Holly Kerr, who spoke on behalf of the Asian Student Union, said since the start of the COVID-19 pandemic, many Asian students on campus face racial microaggressions and experience fear and anxiety. 

“A trauma is not an argument and it never should be, and frankly, it’s disgusting when accused of such,” Kerr said. “Everyone’s traumas is relative to them and acknowledging the differences is not only important, but vital. However, using those differences as a means to further your public image places the damaging narrative that one person’s racial experience, whether it be positive or negative, is somehow more validating or even superior to another.”

Kerr said the Asian Student Union commends President Batool Ibrahim in her efforts to implement steps to “acknowledge and prevent future anti-blackness or any prejudice towards marginalized groups.” Kerr said the Asian Student Union stands with the Black Student Union, APU and with Black, Brown and Indigenous students.

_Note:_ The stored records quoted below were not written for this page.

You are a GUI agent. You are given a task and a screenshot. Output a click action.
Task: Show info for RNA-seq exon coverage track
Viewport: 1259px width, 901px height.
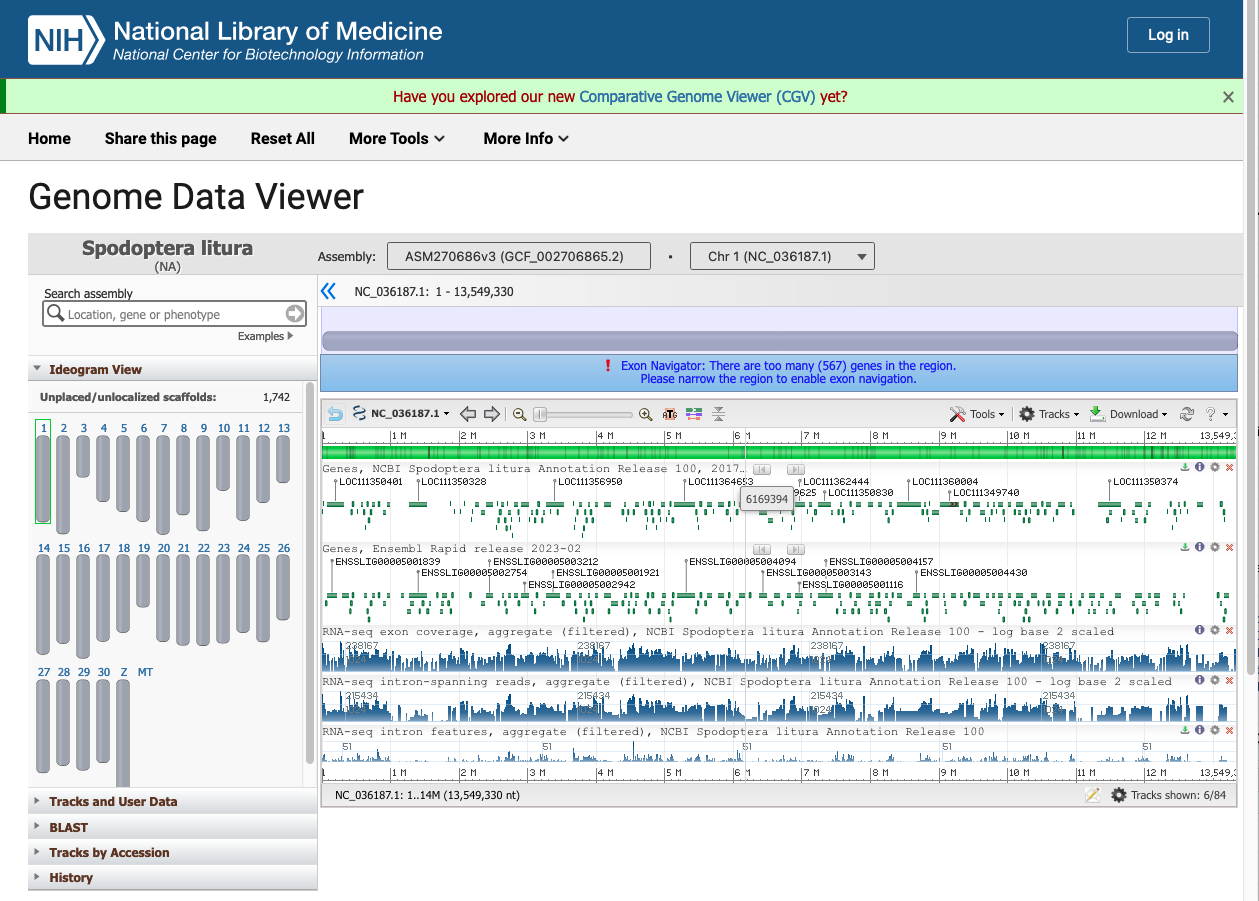(1200, 630)
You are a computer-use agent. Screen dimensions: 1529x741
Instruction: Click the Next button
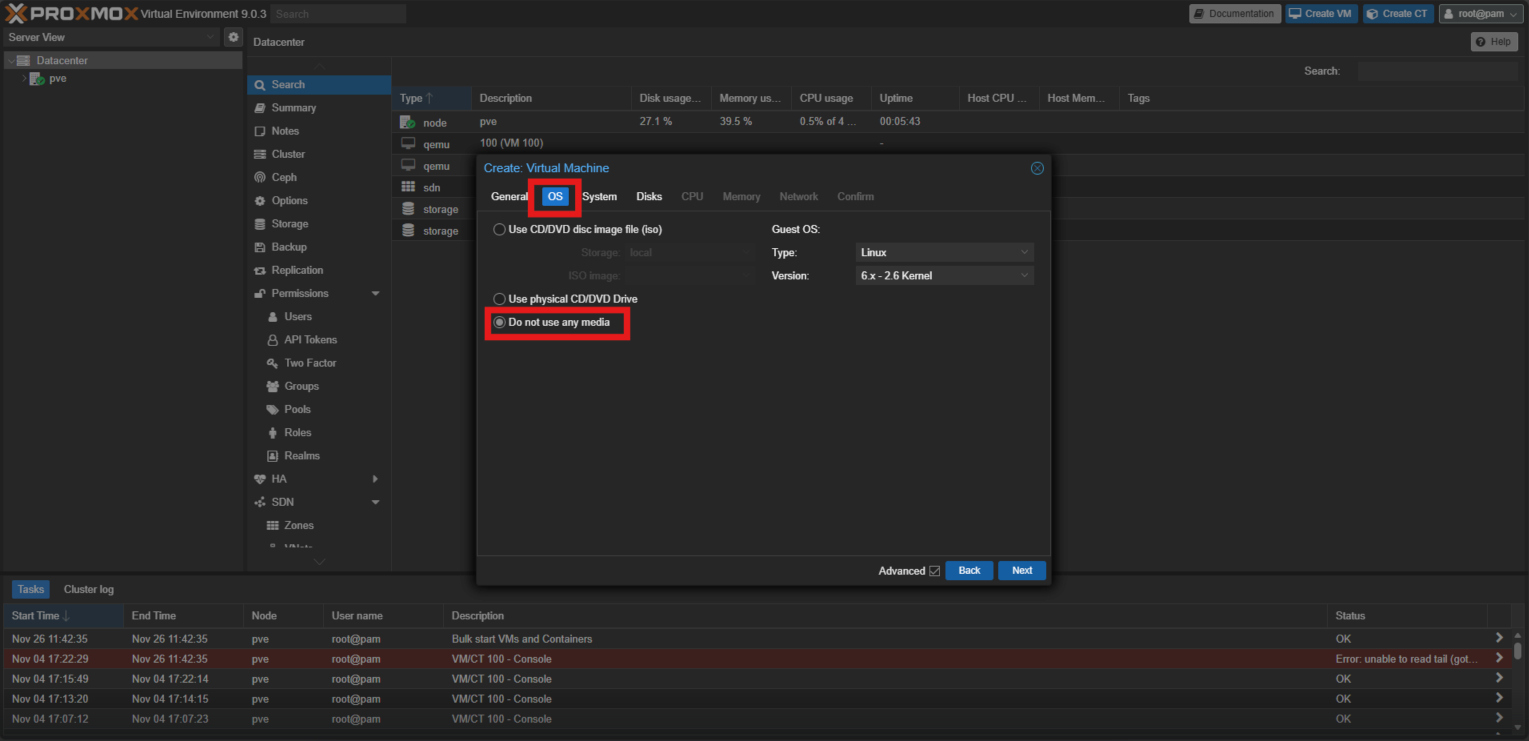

Xinyi Li, Freshman Campus Leadership Associate member, referenced Trinh’s post and said she related to a lot of what Trinh experienced, and it was painful for her to know that many Asian Americans share similar experiences with growing up in the United States and facing racism. 

Li said she was unaware of Trinh’s Chinese heritage due to her personal posts, because she said Trinh has talked about her parents being from Vietnam and claims her Vietnamese heritage. Li said she, as a Chinese woman, believes that only Chinese people should be able to use a slur Trinh wrote in her post which historically refers to those of Chinese heritage. Since she was unaware of Trinh’s Chinese heritage, she left a comment on Trinh’s post to express concerns about Trinh using it.

“Instead of directly informing me that she was Chinese, my comment was met by ‘Why are you attempting to perceive my heritage?,’” Li said. “I felt antagonized by this response. I never attacked Christine's character or even claimed she was in the wrong, so I was very confused.